Award ceremony speech

Presentation Speech by Ragnvald Moe, Secretary to the Nobel Committee, on December 10, 1913*

Elihu Root was born on February 15, 1845, in the State of New York and took his degree in law at New York University in 1867. At a later date he studied international law and took his doctorate1 in 1894. For some years he practiced as an attorney in New York, becoming one of the best in the profession. In August, 1899, he was appointed secretary of war by President McKinley and held that office until 1904. In the following year Roosevelt persuaded him to take over the State Department where he remained until his election to the Senate in 1909.

Root is a man of engaging personality who has tried, with determination and independence, to put his ideals into practice.

In the ten years during which he held office [as secretary of war and secretary of state], he had to settle a number of particularly difficult problems, some of an international character.
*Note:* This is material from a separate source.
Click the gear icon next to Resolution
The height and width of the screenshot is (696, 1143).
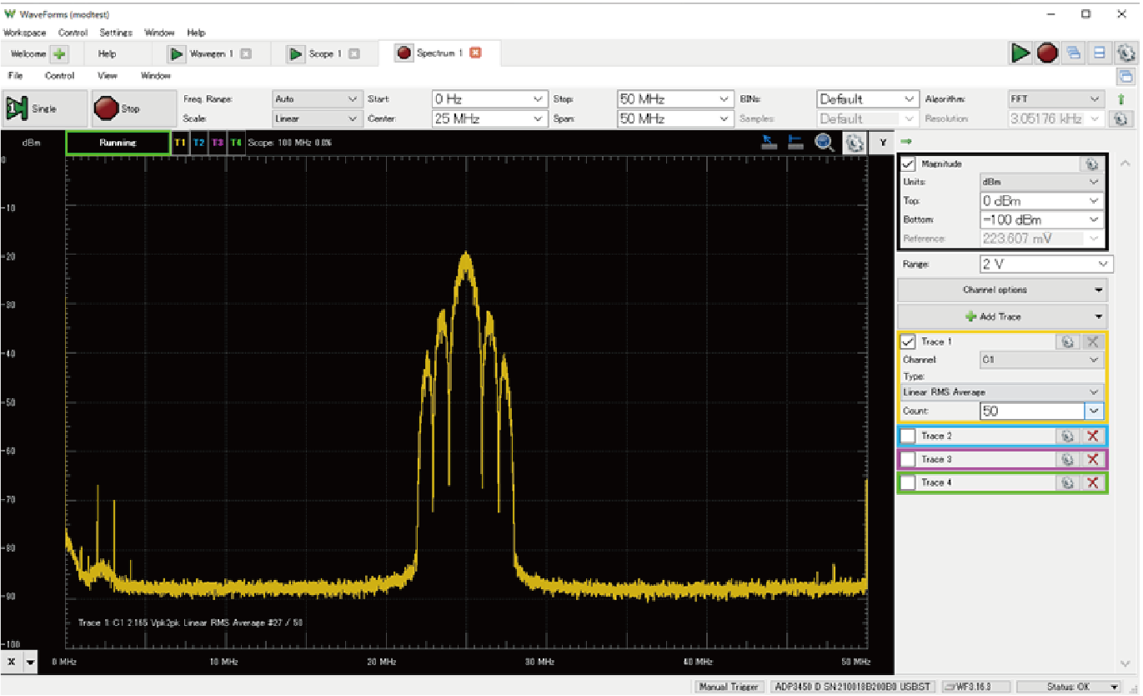(x=1121, y=119)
It was he who was chiefly responsible for organizing affairs in Cuba and in the Philippines after the Spanish-American War2. Even more important was his work in bringing about better understanding between the countries of North and South America. When he visited South America in the summer of 1906, he did a great deal to strengthen the Pan-American movement, and in 1908 he founded the Pan-American Bureau in New York3. His strenuous efforts to improve relations between the small Central American countries have borne splendid fruit. The most difficult problem with which Root had to deal while secretary of state, however, was the dispute with Japan over the status of Japanese immigrants. Although a final solution of this dispute eluded him, his work4 on it was nevertheless of great value.
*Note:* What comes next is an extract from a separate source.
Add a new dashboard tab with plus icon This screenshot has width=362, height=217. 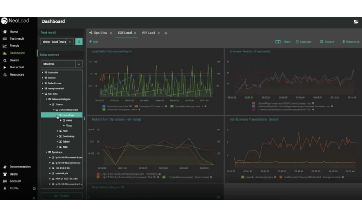166,33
After he had left the government, Root gave himself heart and soul to the cause of peace, and he is now president of the great Carnegie Peace Foundation5. [As a senator] Root was one of the most energetic champions of Taft’s proposal for an unconditional arbitration treaty between the U.S.A. and Great Britain; and in the dispute concerning tolls for the Panama Canal, he supported the English interpretation of the Hay-Pauncefote Treaty, opposing special privileges for American shipping6. When he spoke on this in the Senate last spring, he gained the admiration of all friends of peace.


* Mr. Moe delivered this speech on the laureate’s political career on December 10, 1913, in the Norwegian Nobel Institute after Mr. Løvland, chairman of the Committee, had announced that the Nobel Peace Prize for 1912, reserved in that year, was being awarded to Mr. Root and the prize for 1913 to Henri La Fontaine. Neither laureate was present. The translation is based on the Norwegian reporting of the speech appearing in the Oslo Morgenposten of December 11, 1913.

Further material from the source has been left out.